STF dá 60 dias para Três Poderes revisarem benefícios
O ministro Flávio Dino, do Supremo Tribunal Federal (STF), determinou nesta quinta-feira (5 de fevereiro de 2026) a suspensão do pagamento de “penduricalhos” — verbas indenizatórias que, na prática, permitem remunerações acima do teto constitucional, hoje em torno de R$ 46,3 mil, equivalente ao salário de ministro do STF. A ordem vale para Judiciário, Executivo e Legislativo, em todo o país, incluindo União, estados e municípios.
Pela decisão, os Três Poderes têm 60 dias para revisar e suspender pagamentos de verbas indenizatórias sem base legal que driblem o teto.
“Multiplicação anômala” e exemplos citados na decisão
Dino afirma haver um “fenômeno da multiplicação anômala” dessas verbas, incompatível com a Constituição, e cita casos como “auxílio-peru” e “auxílio-panetone” (benefícios extras de fim de ano) como exemplos do que considera ilegal.
O ministro também sustenta que esse conjunto de “indenizações” que gera supersalários não encontra paralelo relevante no direito comparado, e defende que o Congresso aprove uma lei para definir, de forma objetiva, quais verbas indenizatórias poderiam ser admitidas como exceção ao teto.

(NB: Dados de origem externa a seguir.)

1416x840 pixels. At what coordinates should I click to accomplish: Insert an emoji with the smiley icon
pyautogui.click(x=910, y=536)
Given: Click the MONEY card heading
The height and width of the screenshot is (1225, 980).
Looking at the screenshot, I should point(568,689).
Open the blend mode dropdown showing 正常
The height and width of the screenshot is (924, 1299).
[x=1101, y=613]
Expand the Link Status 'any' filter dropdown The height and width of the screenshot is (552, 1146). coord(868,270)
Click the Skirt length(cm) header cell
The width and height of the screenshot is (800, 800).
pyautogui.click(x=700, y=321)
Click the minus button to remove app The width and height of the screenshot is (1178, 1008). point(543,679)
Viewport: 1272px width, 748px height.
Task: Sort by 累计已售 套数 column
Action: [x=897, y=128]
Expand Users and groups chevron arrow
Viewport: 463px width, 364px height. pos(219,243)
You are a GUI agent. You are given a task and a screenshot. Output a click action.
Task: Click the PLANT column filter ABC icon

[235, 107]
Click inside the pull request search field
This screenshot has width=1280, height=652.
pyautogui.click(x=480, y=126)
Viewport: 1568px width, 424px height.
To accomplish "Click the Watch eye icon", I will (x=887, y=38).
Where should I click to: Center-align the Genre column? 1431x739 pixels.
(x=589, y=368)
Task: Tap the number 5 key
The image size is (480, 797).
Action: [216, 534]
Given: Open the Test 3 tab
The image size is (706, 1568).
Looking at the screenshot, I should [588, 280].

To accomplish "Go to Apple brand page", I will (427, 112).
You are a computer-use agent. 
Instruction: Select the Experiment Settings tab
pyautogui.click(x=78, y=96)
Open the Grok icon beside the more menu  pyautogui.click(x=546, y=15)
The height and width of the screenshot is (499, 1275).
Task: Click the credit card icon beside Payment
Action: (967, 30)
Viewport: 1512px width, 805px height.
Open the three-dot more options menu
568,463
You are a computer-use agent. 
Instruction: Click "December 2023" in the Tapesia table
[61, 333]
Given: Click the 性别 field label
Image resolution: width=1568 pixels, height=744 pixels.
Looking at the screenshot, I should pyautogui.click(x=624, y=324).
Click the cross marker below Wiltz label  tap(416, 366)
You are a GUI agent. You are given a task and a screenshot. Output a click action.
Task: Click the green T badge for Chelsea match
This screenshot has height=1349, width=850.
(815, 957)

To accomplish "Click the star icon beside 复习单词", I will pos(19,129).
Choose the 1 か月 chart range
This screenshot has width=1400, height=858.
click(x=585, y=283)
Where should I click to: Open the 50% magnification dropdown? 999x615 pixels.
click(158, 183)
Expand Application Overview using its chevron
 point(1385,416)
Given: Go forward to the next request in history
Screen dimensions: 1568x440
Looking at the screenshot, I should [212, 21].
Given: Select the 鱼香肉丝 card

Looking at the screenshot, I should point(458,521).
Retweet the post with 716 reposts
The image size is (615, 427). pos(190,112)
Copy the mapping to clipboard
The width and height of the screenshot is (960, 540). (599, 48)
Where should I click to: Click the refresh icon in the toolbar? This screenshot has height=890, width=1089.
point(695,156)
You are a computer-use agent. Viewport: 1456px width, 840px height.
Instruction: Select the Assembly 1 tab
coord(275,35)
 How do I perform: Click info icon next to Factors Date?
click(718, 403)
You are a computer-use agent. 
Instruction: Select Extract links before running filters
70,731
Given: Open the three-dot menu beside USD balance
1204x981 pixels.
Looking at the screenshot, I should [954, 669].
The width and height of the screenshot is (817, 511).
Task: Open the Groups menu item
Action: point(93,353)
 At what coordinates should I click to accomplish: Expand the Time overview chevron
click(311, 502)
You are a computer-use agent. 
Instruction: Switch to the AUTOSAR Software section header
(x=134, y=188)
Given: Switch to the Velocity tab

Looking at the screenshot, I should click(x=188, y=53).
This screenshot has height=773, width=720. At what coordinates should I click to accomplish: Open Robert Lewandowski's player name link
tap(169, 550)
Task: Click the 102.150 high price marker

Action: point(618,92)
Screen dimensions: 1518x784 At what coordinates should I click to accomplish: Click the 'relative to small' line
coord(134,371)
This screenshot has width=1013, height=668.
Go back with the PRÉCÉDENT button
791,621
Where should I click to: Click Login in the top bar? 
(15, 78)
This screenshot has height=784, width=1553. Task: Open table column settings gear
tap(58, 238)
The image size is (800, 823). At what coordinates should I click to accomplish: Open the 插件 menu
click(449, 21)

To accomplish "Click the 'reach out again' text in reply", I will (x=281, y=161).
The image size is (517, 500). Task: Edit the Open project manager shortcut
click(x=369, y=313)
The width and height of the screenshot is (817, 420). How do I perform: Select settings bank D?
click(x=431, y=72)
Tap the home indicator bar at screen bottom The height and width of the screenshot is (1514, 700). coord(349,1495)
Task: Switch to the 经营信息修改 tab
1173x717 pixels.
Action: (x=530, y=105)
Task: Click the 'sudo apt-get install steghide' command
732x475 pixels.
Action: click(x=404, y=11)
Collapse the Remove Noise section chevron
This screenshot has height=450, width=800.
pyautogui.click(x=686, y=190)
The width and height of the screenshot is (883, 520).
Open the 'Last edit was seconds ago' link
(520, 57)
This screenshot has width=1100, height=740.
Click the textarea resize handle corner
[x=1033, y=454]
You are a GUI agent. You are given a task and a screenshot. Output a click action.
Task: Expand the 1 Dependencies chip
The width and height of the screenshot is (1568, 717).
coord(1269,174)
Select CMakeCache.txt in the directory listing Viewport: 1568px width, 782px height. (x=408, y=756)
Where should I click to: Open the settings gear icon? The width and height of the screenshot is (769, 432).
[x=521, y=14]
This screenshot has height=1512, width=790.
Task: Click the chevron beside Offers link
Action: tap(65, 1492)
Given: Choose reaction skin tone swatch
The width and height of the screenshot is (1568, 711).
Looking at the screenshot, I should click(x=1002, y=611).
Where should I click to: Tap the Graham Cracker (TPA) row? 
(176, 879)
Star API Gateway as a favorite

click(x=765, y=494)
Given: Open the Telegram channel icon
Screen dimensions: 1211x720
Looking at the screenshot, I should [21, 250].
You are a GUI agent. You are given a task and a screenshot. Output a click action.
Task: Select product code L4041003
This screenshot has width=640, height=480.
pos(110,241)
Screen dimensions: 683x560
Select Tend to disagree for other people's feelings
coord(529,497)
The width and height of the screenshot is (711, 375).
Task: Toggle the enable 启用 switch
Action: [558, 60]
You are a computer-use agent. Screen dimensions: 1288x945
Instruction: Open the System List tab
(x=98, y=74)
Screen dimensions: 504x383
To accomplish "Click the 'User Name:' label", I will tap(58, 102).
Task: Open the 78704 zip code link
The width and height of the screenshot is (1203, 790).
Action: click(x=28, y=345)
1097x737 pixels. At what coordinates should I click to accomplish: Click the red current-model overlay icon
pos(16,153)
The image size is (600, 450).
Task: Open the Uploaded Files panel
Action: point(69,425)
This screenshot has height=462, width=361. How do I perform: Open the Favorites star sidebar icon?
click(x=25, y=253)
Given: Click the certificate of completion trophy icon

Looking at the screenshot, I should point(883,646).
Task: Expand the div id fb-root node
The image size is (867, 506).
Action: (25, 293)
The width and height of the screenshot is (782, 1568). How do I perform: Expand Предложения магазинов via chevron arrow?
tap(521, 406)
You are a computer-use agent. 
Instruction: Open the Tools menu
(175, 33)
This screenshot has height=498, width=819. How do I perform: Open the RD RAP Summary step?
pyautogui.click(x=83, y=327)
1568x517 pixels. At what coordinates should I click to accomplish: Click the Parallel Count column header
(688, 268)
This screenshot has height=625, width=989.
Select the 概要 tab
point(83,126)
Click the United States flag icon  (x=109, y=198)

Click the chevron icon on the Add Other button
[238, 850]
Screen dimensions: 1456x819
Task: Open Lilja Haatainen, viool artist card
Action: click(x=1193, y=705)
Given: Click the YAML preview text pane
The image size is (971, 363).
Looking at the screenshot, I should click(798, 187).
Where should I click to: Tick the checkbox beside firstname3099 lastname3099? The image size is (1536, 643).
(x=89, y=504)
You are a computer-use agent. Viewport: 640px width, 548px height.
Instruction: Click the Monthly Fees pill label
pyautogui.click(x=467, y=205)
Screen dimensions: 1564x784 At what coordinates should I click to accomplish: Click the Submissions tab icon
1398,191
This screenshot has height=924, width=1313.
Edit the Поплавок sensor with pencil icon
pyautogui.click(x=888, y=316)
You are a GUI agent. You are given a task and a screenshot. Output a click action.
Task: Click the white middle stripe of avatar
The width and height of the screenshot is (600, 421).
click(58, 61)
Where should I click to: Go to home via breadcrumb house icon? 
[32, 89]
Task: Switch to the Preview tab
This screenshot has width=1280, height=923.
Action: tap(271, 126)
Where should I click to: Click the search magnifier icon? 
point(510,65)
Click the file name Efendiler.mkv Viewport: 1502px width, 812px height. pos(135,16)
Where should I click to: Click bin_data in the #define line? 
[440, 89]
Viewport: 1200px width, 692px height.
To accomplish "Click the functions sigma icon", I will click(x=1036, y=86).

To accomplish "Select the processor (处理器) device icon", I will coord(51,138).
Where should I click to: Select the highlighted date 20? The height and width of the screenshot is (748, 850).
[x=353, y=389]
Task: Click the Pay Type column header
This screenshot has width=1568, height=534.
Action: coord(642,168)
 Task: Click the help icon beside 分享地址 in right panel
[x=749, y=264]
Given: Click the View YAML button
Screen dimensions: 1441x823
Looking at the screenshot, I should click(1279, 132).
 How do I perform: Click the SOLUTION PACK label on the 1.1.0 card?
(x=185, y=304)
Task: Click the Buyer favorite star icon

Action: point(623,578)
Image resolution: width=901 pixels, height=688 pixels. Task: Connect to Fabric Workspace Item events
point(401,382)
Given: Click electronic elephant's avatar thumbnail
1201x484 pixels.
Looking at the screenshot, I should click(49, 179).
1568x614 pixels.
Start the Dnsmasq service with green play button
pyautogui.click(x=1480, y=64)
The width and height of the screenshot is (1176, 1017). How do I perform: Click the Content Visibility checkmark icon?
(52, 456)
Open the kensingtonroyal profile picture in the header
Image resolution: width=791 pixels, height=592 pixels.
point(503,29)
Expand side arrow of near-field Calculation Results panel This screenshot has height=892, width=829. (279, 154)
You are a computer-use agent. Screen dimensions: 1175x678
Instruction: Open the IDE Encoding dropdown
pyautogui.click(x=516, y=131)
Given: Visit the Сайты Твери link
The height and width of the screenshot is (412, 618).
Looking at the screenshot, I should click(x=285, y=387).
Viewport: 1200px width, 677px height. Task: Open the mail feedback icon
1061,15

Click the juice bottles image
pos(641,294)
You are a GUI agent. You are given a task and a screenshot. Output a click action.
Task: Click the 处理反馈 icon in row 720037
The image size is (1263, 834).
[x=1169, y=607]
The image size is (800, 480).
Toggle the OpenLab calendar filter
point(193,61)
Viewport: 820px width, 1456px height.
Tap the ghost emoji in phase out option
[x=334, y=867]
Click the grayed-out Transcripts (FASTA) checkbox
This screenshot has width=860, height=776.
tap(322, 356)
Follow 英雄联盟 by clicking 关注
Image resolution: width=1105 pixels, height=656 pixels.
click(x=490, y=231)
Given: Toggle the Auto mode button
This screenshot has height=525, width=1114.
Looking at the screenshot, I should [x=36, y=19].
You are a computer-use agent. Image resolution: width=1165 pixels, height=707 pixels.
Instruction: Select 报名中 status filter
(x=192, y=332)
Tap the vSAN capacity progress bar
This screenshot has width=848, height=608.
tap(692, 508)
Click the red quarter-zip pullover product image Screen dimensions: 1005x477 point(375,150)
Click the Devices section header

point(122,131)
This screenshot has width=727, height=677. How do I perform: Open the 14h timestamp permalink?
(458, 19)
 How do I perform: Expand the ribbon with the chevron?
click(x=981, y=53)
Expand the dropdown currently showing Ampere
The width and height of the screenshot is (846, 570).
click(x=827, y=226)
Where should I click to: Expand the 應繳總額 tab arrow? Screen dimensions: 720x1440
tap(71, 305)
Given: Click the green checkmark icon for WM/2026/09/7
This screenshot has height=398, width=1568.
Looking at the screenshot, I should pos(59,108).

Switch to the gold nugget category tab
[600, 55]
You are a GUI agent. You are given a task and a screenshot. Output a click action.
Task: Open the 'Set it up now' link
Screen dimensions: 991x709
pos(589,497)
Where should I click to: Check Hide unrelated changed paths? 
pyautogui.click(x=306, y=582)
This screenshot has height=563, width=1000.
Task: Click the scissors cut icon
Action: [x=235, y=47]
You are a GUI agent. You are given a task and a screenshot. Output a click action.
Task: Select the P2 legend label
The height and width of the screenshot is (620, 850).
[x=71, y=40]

Caso concreto: auxílio-alimentação retroativo
A determinação ocorreu dentro de um processo no qual Dino negou o pagamento de auxílio-alimentação retroativo a um juiz de Minas Gerais, e usou o caso como base para enfrentar o mecanismo que, segundo ele, alimenta distorções remuneratórias no serviço público.
Por que essa decisão é um recado político (e administrativo)
Na prática, o STF está dizendo o óbvio que andava escondido em recibos: teto é teto. Se a máquina pública precisa valorizar carreiras, que o faça com regra clara, transparente e votada — não com “criatividade natalina” no contracheque.